Dupree (the defendant) moved for summary judgment, arguing that Younger (the plaintiff/prisoner) failed to exhaust administrative remedies before filing his complaint. The district court denied the motion. It concluded that, despite disputed issues of fact related to exhaustion, Younger’s exhaustion obligation was satisfied when Maryland prison officials completed an investigation into Younger’s claim.
A jury found against Dupree and his co-defendants. Dupree did not file a post-trial motion under Rule 50(b). On appeal, he argued a single issue: Whether the district court erred by rejecting his exhaustion defense at summary judgment. The 4th Circuit, bound by its precedent, dismissed the appeal because Dupree did not preserve the issue in a Rule 50(b) motion. The Super Court vacated the 4th’s judgment and remanded for further proceedings.

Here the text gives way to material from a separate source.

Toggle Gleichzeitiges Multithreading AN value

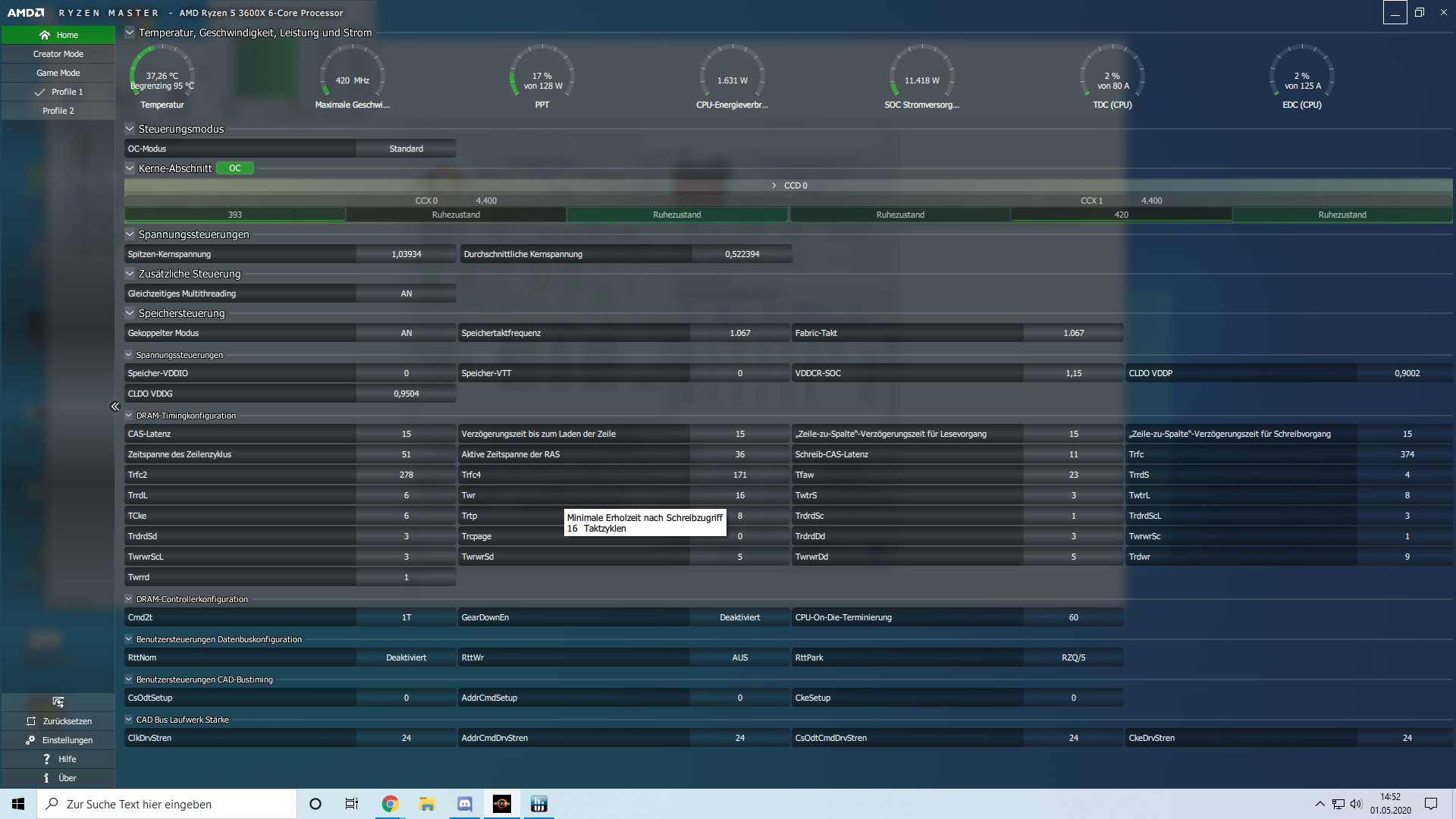pos(406,293)
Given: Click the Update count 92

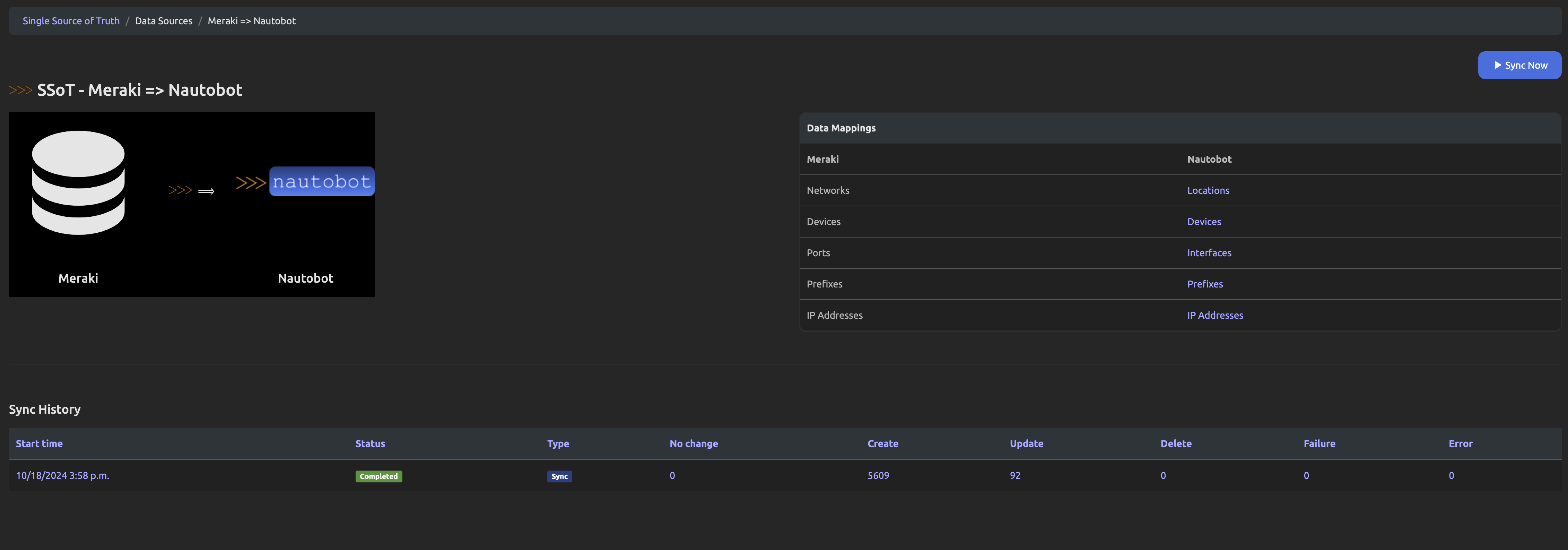Looking at the screenshot, I should coord(1015,476).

The Court explained that a party must raise a sufficiency-of-the-evidence claim in a post-trial motion to preserve the issue for appeal. This principle does not apply to purely legal issues. Why? Because the facts developed at trial “supersede the record existing at the time of summary judgment.” Since the facts may change during trial, a “disappointed party” must “allow the district court to take a first crack” at whether the evidence is sufficient to prove a claim. This is not the case with purely legal issues, because a “reviewing court does not benefit from having a district court reexamine a purely legal pretrial ruling.” “[Nothing at trial will [give] the district court any reason to question it prior [legal] analysis.”
Before Dupree the 11th Circuit held that a post-trial motion is required to preserve for appeal a purely legal error made at summary judgment. See, e.g., Am. Builders Ins. Co. v. S.-Owners Ins. Co., 56 F.4th 938, 950 (11th Cir. 2023). Dupree abrogates this holding and resolves a circuit split on the issue.